Pour éviter que les entreprises minières œuvrant dans la filière du lithium ne monopolisent l’électricité uniquement pour leurs activités d’exploitation au détriment des communautés locales, l’ONG Resource Matters, engagée pour la distribution équitable des ressources de la République démocratique du Congo dans le secteur extractif, appelle le gouvernement à rendre publics tous les contrats de concession relatifs aux actifs énergétiques liés à l’exploitation minière.
Cette recommandation, contenue dans le livre blanc de cet organisme intitulé « Du minerai brut à la transformation locale : pistes pour accroître la valeur ajoutée » et publié en décembre 2025, fait suite à « l’opacité » des contrats de réhabilitation de certaines centrales hydroélectriques.
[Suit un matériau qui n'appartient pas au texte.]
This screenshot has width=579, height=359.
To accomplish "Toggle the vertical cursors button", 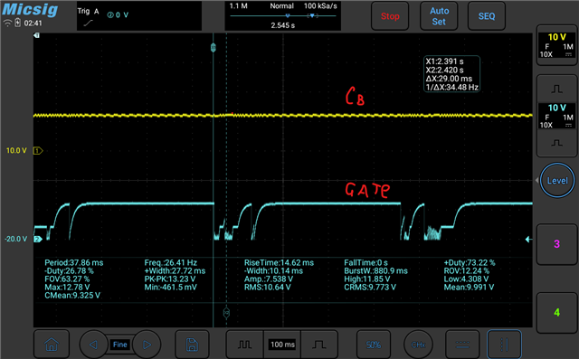I will [x=504, y=345].
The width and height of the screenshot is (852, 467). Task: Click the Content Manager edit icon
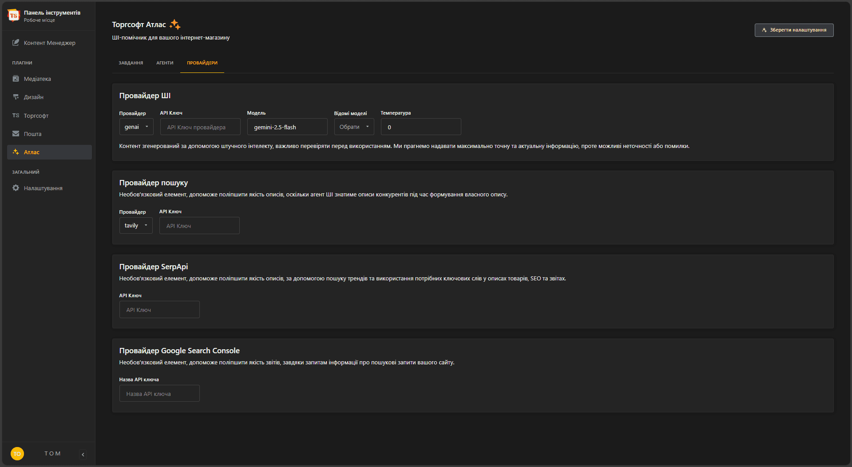click(x=16, y=43)
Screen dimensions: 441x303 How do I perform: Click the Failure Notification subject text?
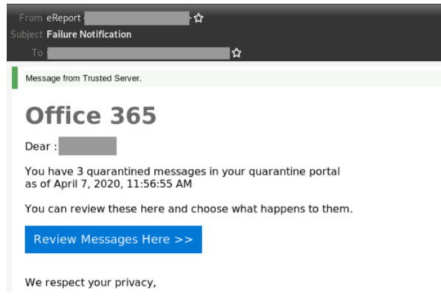click(89, 35)
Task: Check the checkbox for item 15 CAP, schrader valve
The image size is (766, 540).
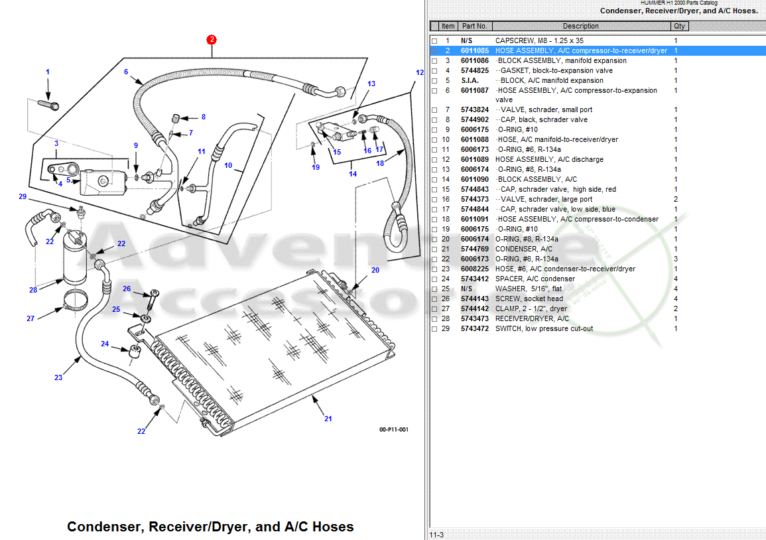Action: pyautogui.click(x=435, y=189)
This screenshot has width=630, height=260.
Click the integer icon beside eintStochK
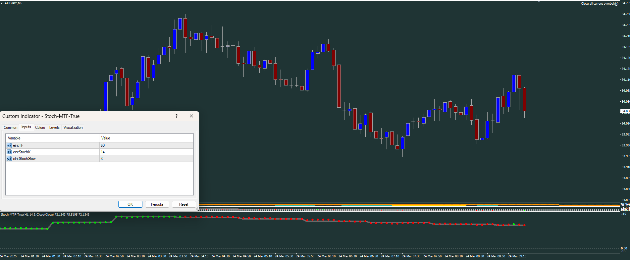pyautogui.click(x=9, y=152)
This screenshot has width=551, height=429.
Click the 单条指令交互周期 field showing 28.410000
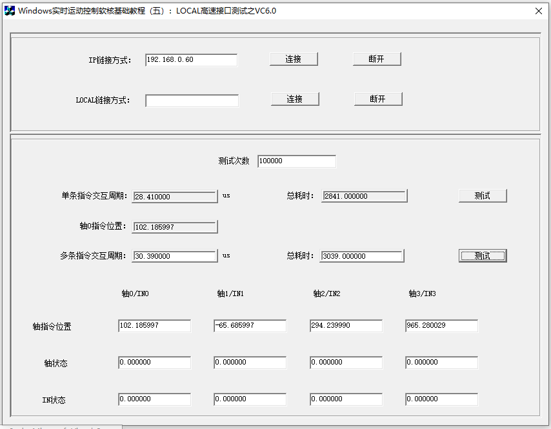tap(174, 196)
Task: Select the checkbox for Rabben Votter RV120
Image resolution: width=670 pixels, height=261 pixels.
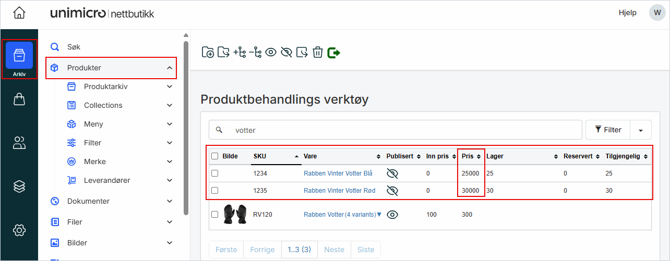Action: (214, 214)
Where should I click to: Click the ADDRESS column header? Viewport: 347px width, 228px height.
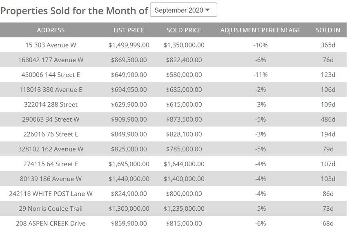[51, 30]
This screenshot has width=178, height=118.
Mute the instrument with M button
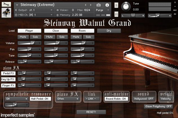[x=116, y=14]
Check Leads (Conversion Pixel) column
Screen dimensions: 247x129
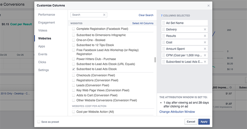[x=73, y=85]
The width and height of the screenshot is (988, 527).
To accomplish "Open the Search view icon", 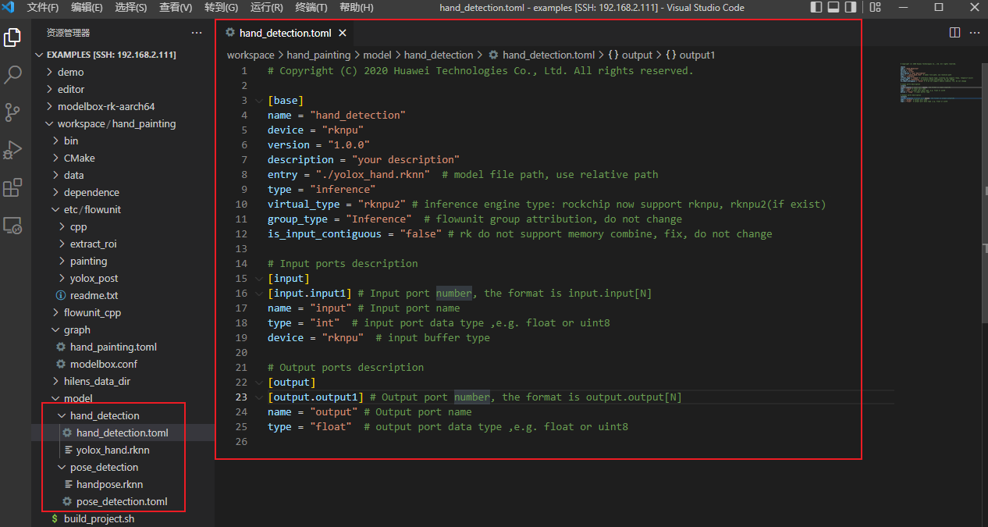I will [x=12, y=74].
Le cas évoqué dans le document est par exemple celui de la centrale hydroélectrique de Mpiana-Mwanga, dont la réhabilitation a été confiée à Katamba Mining SAS, coentreprise entre Zijin Mining et Cominière, dans le territoire de Manono, province du Tanganyika.
Pourtant, d’autres accords existent avec AVZ Power pour la réhabilitation de la même centrale. De quoi exiger la publication des accords de concession, pour garantir qu’une partie de l’électricité générée (et non uniquement le surplus) soit réservée à la consommation communautaire et aux autres utilisateurs industriels de la région.
Resource Matters estime également que « toute rénovation financée par les exploitants miniers devrait être assortie d’obligations de service public contraignantes, afin de s’assurer que les bénéfices dépassent le secteur minier ».